My third point is about employment. I have already mentioned the figure of 1 billion jobs. The World Bank says that 600 million jobs are required across the world in the next decade; others have put it as high as 1 billion. There will be more of those 1 billion jobs in the middle-income countries than in the low-income countries, so we need to invest across the two if we are to tackle this enormous threat.
I was in Tunisia last week at the launch of the Parliamentary Network’s middle east and north Africa chapter—I chair the global network. The problems that a country such as Tunisia faces, with a population of 10 million and unemployment among graduates of 60%, are enormous. We know the social consequences of that. Tunisia has a very high rate of young people who have gone to Syria and Iraq to fight for Daesh. That is one consequence of the very high rates of unemployment and the lack of hope in those countries.
Finally, this is about investment. We talk about money being spent, but it is actually investment. Once it goes in, provided it is well-managed, it is recycled. As I have said, the money that made about £500 million of profit from Celtel under the last Labour Government was recycled into investment and is still there. Some of it may have been invested twice since then. This is not a one-off hit where we make a grant to an organisation and it does excellent work, but is then gone. It is money that goes round and round, that is recycled and that creates jobs.
The hon. Gentleman makes an interesting point and I agree that it is investment and it is recycled—the CDC has shown that. However, does he not agree that that applies to our whole aid budget? If we invest in the education of a girl through a bilateral programme, with the opportunities that provides in her life and the opportunity it gives her to contribute to the economy, that is, similarly, an investment.
The hon. Member for Cardiff South and Penarth is wrong. It is not an investment in the same way, in that it is not so easily controlled. An investment in a girl’s education is, indeed, an investment, but we are discussing an investment that has an actual return, which we can reinvest and have some degree of control over, as the aid budget is targeted in different ways. It is a different type of investment. As I said on Second Reading, it is a gift that keeps giving.

DATA SEGMENT:
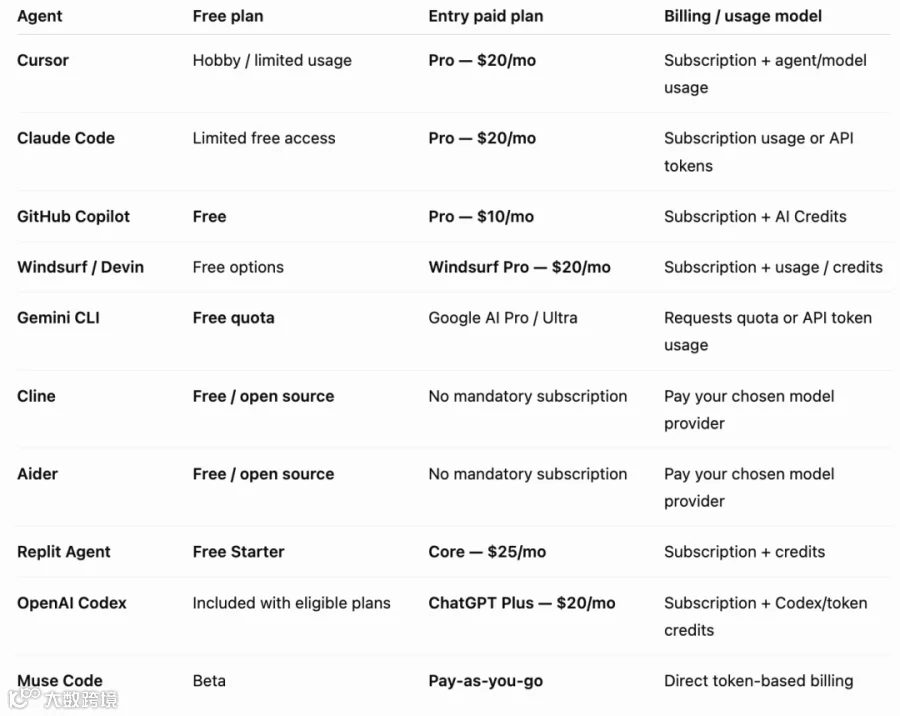
Task: Select Aider in the Agent column
Action: point(37,474)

WRITTEN EXERCISE 1:
Translate this sentence from the debate excerpt on development investment into Spanish: "Once it goes in, provided it is well-managed, it is recycled."
WRITTEN EXERCISE 2:
Write out the stretch of the debate excerpt on development investment from "I was in Tunisia" through "in those countries.", word for word.

EXERCISE SOLUTION 1:
Una vez que entra, siempre que esté bien gestionado, se recicla.

EXERCISE SOLUTION 2:
I was in Tunisia last week at the launch of the Parliamentary Network’s middle east and north Africa chapter—I chair the global network. The problems that a country such as Tunisia faces, with a population of 10 million and unemployment among graduates of 60%, are enormous. We know the social consequences of that. Tunisia has a very high rate of young people who have gone to Syria and Iraq to fight for Daesh. That is one consequence of the very high rates of unemployment and the lack of hope in those countries.